- **Required work**:
Return every line below that contains the string "click". Treat uppercase and lowercase as different.

- **Dataset**:
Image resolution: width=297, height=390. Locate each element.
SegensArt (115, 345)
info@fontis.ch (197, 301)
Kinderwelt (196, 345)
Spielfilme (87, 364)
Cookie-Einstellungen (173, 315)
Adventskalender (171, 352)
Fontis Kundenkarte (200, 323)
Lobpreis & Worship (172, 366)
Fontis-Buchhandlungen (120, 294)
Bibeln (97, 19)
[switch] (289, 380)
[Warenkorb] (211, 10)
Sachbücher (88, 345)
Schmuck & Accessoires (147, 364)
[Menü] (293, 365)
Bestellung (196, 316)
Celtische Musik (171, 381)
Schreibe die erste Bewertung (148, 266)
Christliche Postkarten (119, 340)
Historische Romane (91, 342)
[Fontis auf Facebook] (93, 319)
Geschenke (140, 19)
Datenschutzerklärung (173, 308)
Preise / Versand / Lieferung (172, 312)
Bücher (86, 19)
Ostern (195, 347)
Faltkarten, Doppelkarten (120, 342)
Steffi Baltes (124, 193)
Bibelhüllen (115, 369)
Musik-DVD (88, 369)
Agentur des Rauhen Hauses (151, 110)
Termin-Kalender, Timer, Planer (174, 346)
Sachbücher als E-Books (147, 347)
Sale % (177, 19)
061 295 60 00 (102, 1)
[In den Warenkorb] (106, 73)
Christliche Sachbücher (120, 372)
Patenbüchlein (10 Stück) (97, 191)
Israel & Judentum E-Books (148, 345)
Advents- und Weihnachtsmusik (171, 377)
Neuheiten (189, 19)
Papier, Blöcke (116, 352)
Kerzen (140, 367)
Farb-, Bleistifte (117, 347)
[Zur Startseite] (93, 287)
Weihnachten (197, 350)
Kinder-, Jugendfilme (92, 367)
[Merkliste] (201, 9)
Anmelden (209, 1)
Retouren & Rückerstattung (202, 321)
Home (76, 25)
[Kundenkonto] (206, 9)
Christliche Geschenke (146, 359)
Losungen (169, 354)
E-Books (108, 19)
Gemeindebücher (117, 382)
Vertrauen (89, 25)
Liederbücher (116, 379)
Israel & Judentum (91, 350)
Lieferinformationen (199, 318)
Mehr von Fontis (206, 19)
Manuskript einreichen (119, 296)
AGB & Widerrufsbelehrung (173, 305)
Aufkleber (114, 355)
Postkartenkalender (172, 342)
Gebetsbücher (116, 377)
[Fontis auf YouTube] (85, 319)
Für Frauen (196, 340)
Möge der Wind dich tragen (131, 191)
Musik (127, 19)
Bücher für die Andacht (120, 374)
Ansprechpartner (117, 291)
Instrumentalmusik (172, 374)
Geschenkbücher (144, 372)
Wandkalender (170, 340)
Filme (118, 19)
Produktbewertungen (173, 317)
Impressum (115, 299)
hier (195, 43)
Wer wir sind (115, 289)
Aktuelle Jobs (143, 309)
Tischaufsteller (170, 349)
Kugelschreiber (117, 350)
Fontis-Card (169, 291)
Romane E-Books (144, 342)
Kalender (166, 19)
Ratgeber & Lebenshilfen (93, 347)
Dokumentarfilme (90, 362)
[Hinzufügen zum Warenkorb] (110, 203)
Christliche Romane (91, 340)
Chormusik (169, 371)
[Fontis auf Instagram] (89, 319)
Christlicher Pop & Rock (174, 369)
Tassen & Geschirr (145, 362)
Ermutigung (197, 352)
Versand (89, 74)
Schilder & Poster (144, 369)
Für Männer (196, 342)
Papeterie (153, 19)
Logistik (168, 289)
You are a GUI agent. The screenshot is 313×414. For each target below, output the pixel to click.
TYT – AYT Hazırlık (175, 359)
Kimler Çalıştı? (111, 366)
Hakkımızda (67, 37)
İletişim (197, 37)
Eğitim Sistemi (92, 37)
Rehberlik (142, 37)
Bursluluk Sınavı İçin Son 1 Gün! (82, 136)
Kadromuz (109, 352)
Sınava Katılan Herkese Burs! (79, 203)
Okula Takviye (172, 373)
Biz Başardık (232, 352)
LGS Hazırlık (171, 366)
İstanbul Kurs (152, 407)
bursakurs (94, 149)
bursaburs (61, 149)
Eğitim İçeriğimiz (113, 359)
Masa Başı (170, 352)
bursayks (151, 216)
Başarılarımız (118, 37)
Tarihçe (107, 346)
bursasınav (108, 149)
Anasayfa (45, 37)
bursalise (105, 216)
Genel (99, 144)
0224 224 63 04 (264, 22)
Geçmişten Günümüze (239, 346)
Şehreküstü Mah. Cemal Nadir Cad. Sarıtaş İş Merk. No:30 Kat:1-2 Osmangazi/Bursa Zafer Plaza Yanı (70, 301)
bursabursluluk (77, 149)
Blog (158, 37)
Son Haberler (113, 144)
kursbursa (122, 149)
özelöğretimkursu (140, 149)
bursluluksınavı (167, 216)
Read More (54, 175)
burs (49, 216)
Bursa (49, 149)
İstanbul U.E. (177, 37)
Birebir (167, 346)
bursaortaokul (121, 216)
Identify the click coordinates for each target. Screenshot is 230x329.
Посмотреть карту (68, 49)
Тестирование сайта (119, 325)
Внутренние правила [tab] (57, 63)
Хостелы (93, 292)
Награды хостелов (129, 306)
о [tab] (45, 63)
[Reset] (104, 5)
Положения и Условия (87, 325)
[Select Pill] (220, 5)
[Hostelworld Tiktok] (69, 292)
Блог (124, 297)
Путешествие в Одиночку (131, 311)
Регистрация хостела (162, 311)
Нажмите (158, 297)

- **Solution**:
You are a GUI agent. The screenshot is 313×414. For each target below, output the pixel to click.
Identify the click coordinates for each target. Screenshot is 230x329.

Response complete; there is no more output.